-- START OF Record set --
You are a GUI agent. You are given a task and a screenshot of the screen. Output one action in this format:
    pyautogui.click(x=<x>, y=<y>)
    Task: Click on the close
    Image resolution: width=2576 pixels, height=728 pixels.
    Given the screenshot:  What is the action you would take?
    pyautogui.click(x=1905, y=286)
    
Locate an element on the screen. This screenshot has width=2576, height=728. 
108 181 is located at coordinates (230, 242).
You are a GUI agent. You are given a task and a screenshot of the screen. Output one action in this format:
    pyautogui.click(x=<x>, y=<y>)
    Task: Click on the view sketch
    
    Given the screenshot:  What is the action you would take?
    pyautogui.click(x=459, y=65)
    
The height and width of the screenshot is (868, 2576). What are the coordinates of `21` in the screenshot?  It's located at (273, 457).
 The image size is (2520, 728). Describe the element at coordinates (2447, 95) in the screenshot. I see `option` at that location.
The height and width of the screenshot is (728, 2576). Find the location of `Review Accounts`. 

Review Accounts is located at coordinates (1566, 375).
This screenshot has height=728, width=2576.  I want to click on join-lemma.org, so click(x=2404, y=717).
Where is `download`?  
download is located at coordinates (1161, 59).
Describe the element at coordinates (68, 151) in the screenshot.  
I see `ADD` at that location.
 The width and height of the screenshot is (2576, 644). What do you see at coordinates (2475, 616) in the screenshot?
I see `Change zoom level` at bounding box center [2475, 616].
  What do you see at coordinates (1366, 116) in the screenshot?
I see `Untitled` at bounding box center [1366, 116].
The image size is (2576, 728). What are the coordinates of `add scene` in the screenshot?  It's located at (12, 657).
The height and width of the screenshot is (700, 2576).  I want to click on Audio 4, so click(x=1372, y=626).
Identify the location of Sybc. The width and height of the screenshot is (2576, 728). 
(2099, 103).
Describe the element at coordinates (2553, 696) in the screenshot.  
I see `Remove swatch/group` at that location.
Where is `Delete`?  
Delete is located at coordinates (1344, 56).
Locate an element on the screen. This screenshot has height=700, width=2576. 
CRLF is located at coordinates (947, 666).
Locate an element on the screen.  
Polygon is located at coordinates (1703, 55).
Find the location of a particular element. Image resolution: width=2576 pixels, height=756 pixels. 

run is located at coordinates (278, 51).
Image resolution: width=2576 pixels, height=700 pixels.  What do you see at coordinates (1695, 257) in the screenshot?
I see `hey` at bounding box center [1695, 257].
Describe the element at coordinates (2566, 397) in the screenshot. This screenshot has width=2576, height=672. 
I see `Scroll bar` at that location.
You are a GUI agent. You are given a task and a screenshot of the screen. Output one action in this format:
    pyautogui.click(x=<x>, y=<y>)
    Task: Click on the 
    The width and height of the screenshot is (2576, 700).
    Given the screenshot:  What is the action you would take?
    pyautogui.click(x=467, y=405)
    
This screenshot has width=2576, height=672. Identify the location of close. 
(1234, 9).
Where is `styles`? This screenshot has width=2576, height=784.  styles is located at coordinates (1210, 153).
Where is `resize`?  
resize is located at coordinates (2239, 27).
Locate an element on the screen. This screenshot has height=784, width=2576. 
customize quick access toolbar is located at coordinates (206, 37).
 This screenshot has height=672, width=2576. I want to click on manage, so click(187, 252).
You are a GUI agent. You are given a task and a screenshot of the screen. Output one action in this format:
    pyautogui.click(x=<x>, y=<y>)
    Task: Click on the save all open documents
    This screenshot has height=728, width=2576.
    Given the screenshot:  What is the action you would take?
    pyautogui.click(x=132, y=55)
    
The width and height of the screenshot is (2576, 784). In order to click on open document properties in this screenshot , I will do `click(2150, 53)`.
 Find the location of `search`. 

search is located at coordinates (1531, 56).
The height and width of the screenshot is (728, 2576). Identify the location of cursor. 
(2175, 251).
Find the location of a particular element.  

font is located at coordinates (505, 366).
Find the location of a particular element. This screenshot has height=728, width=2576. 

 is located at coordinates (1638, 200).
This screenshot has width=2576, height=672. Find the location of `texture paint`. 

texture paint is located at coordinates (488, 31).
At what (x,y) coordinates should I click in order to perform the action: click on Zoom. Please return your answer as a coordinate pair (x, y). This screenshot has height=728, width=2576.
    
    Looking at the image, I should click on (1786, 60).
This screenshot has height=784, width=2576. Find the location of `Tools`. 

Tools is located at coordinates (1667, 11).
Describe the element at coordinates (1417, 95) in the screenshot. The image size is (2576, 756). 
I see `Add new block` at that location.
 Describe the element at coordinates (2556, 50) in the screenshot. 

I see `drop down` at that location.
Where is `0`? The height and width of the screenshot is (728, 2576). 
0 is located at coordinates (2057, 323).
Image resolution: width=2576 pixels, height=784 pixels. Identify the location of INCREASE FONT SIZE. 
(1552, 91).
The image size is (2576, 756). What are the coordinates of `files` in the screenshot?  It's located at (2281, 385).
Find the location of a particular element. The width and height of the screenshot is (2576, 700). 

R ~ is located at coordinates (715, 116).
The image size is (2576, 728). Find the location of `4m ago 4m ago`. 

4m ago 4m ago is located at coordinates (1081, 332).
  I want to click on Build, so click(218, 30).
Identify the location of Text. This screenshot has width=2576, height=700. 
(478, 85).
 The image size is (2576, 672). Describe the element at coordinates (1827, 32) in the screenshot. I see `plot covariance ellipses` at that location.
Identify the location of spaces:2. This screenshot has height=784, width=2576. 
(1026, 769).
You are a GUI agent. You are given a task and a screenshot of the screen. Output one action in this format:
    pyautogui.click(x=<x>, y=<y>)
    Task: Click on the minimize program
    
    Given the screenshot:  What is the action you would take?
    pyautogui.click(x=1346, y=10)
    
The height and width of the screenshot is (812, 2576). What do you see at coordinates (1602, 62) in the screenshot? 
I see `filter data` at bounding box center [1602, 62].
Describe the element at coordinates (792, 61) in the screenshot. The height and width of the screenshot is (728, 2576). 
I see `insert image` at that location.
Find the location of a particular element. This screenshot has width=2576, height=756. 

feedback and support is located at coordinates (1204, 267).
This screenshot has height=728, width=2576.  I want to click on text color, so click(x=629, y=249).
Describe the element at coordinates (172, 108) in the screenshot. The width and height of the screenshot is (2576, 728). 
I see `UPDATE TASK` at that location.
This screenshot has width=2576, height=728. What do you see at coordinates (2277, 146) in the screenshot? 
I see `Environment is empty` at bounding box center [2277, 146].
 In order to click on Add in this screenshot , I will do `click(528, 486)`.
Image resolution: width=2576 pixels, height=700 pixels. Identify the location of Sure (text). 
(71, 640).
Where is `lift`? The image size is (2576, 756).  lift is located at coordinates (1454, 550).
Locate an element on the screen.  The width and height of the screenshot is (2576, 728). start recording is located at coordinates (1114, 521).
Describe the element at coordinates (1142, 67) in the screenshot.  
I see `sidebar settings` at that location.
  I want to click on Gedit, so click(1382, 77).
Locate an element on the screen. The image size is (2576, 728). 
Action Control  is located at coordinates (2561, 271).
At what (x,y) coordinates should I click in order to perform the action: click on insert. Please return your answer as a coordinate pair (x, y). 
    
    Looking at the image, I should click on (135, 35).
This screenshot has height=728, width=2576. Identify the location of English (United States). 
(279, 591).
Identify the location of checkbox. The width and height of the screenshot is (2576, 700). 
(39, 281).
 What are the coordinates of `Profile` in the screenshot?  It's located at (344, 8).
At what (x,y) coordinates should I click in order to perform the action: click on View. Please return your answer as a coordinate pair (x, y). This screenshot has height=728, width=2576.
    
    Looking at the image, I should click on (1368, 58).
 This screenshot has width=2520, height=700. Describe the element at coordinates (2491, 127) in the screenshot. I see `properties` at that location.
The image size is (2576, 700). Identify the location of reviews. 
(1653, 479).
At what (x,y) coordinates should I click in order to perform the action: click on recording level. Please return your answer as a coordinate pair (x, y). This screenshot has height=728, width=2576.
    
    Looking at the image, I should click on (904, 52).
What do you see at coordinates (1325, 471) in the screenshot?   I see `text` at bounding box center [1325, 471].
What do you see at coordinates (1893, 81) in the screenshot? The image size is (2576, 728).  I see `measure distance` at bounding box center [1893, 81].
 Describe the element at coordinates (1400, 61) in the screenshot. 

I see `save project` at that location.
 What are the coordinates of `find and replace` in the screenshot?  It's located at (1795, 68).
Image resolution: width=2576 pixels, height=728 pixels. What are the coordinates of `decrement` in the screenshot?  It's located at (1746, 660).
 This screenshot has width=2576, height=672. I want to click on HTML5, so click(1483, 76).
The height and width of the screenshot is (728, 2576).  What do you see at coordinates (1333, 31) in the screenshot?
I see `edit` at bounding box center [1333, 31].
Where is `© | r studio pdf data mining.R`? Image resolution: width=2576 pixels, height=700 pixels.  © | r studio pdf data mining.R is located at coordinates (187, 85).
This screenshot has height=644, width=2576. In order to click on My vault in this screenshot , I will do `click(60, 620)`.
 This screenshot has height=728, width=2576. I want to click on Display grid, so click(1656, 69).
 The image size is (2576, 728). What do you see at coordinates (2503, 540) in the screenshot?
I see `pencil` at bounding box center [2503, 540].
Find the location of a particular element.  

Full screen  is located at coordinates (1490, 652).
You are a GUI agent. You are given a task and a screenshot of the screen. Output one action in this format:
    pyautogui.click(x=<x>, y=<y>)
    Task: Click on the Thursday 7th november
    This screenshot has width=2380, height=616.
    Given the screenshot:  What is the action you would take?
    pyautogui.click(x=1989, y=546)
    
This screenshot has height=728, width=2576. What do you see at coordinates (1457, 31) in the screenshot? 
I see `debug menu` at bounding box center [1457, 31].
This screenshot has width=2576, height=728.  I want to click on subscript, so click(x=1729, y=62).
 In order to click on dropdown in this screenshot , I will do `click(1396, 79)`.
-- END OF Record set --
• _Written request_
Copy the lines of the data without any change, starting with the line that contains "Image resolution: width=2576 pixels, height=784" and continuing through the line that contains "(1026, 769).", both included.

• _Response_
Image resolution: width=2576 pixels, height=784 pixels. Identify the location of INCREASE FONT SIZE. 
(1552, 91).
The image size is (2576, 756). What are the coordinates of `files` in the screenshot?  It's located at (2281, 385).
Find the location of a particular element. The width and height of the screenshot is (2576, 700). 

R ~ is located at coordinates (715, 116).
The image size is (2576, 728). Find the location of `4m ago 4m ago`. 

4m ago 4m ago is located at coordinates (1081, 332).
  I want to click on Build, so click(218, 30).
Identify the location of Text. This screenshot has width=2576, height=700. 
(478, 85).
 The image size is (2576, 672). Describe the element at coordinates (1827, 32) in the screenshot. I see `plot covariance ellipses` at that location.
Identify the location of spaces:2. This screenshot has height=784, width=2576. 
(1026, 769).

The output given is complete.